Copy every record below exactly.

Segment Start: DATA RECORDS

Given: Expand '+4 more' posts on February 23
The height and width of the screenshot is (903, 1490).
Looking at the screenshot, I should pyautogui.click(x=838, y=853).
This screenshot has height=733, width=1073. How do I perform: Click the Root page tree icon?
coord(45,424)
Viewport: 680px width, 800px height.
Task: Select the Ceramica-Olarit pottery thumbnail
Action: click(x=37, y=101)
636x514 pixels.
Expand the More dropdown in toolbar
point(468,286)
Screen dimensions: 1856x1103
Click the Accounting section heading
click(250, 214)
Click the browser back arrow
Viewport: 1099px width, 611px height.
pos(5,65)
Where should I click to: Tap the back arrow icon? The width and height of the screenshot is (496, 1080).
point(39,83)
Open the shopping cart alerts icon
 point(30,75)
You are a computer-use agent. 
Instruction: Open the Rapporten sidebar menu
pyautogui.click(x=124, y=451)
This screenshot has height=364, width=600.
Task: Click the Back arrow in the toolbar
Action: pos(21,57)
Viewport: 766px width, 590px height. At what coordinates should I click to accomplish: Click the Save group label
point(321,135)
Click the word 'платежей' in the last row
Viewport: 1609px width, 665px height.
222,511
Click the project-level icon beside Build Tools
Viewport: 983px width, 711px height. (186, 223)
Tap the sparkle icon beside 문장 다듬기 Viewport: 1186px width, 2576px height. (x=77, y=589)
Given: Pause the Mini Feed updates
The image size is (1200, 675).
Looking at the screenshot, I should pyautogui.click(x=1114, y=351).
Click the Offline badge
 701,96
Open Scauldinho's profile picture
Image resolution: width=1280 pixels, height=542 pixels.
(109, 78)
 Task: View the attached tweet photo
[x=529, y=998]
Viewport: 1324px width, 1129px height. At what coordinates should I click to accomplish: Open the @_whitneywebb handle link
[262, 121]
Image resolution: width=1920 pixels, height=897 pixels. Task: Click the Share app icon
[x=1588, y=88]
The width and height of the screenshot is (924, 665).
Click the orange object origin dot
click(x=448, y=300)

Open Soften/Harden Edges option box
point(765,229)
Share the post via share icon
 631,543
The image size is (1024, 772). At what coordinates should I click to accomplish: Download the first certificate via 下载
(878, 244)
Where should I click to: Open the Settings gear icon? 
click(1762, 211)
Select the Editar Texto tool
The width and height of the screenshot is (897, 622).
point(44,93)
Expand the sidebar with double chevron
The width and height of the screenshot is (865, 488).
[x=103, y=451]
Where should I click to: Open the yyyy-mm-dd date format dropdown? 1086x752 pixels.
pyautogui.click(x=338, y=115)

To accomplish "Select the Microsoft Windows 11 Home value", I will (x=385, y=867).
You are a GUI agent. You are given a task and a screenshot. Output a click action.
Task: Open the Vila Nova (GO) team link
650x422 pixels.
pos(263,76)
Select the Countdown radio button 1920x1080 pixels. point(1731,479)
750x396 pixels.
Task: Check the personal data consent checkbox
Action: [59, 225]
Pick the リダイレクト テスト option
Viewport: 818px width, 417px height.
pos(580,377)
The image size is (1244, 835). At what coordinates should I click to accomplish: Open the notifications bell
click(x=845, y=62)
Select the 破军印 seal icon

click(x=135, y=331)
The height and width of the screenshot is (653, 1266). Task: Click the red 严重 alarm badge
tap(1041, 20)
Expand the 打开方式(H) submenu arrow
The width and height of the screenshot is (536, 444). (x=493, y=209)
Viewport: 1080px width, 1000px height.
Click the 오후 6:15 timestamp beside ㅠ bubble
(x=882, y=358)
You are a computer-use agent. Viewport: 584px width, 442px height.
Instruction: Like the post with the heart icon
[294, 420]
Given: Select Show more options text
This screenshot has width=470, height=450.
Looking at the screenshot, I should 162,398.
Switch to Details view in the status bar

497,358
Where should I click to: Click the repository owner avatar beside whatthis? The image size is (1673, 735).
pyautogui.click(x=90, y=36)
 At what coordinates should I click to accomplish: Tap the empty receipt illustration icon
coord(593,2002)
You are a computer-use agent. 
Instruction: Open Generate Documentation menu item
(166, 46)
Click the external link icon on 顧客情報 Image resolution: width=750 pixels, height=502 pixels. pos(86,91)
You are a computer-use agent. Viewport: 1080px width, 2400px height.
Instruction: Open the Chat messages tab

Segment End: DATA RECORDS

# EXPECTED OUTPUT
Given: Expand '+4 more' posts on February 23
The height and width of the screenshot is (903, 1490).
Looking at the screenshot, I should pyautogui.click(x=838, y=853).
This screenshot has height=733, width=1073. How do I perform: Click the Root page tree icon?
coord(45,424)
Viewport: 680px width, 800px height.
Task: Select the Ceramica-Olarit pottery thumbnail
Action: click(x=37, y=101)
636x514 pixels.
Expand the More dropdown in toolbar
point(468,286)
Screen dimensions: 1856x1103
Click the Accounting section heading
click(250, 214)
Click the browser back arrow
Viewport: 1099px width, 611px height.
pos(5,65)
Where should I click to: Tap the back arrow icon? The width and height of the screenshot is (496, 1080).
point(39,83)
Open the shopping cart alerts icon
 point(30,75)
You are a computer-use agent. 
Instruction: Open the Rapporten sidebar menu
pyautogui.click(x=124, y=451)
This screenshot has height=364, width=600.
Task: Click the Back arrow in the toolbar
Action: pos(21,57)
Viewport: 766px width, 590px height. At what coordinates should I click to accomplish: Click the Save group label
point(321,135)
Click the word 'платежей' in the last row
Viewport: 1609px width, 665px height.
222,511
Click the project-level icon beside Build Tools
Viewport: 983px width, 711px height. (186, 223)
Tap the sparkle icon beside 문장 다듬기 Viewport: 1186px width, 2576px height. (x=77, y=589)
Given: Pause the Mini Feed updates
The image size is (1200, 675).
Looking at the screenshot, I should pyautogui.click(x=1114, y=351).
Click the Offline badge
 701,96
Open Scauldinho's profile picture
Image resolution: width=1280 pixels, height=542 pixels.
(109, 78)
 Task: View the attached tweet photo
[x=529, y=998]
Viewport: 1324px width, 1129px height. At what coordinates should I click to accomplish: Open the @_whitneywebb handle link
[262, 121]
Image resolution: width=1920 pixels, height=897 pixels. Task: Click the Share app icon
[x=1588, y=88]
The width and height of the screenshot is (924, 665).
Click the orange object origin dot
click(x=448, y=300)

Open Soften/Harden Edges option box
point(765,229)
Share the post via share icon
 631,543
The image size is (1024, 772). At what coordinates should I click to accomplish: Download the first certificate via 下载
(878, 244)
Where should I click to: Open the Settings gear icon? 
click(1762, 211)
Select the Editar Texto tool
The width and height of the screenshot is (897, 622).
point(44,93)
Expand the sidebar with double chevron
The width and height of the screenshot is (865, 488).
[x=103, y=451]
Where should I click to: Open the yyyy-mm-dd date format dropdown? 1086x752 pixels.
pyautogui.click(x=338, y=115)

To accomplish "Select the Microsoft Windows 11 Home value", I will (x=385, y=867).
You are a GUI agent. You are given a task and a screenshot. Output a click action.
Task: Open the Vila Nova (GO) team link
650x422 pixels.
pos(263,76)
Select the Countdown radio button 1920x1080 pixels. point(1731,479)
750x396 pixels.
Task: Check the personal data consent checkbox
Action: [59, 225]
Pick the リダイレクト テスト option
Viewport: 818px width, 417px height.
pos(580,377)
The image size is (1244, 835). At what coordinates should I click to accomplish: Open the notifications bell
click(x=845, y=62)
Select the 破军印 seal icon

click(x=135, y=331)
The height and width of the screenshot is (653, 1266). Task: Click the red 严重 alarm badge
tap(1041, 20)
Expand the 打开方式(H) submenu arrow
The width and height of the screenshot is (536, 444). (x=493, y=209)
Viewport: 1080px width, 1000px height.
Click the 오후 6:15 timestamp beside ㅠ bubble
(x=882, y=358)
You are a computer-use agent. Viewport: 584px width, 442px height.
Instruction: Like the post with the heart icon
[294, 420]
Given: Select Show more options text
This screenshot has width=470, height=450.
Looking at the screenshot, I should 162,398.
Switch to Details view in the status bar

497,358
Where should I click to: Click the repository owner avatar beside whatthis? The image size is (1673, 735).
pyautogui.click(x=90, y=36)
 At what coordinates should I click to accomplish: Tap the empty receipt illustration icon
coord(593,2002)
You are a computer-use agent. 
Instruction: Open Generate Documentation menu item
(166, 46)
Click the external link icon on 顧客情報 Image resolution: width=750 pixels, height=502 pixels. pos(86,91)
You are a computer-use agent. Viewport: 1080px width, 2400px height.
Instruction: Open the Chat messages tab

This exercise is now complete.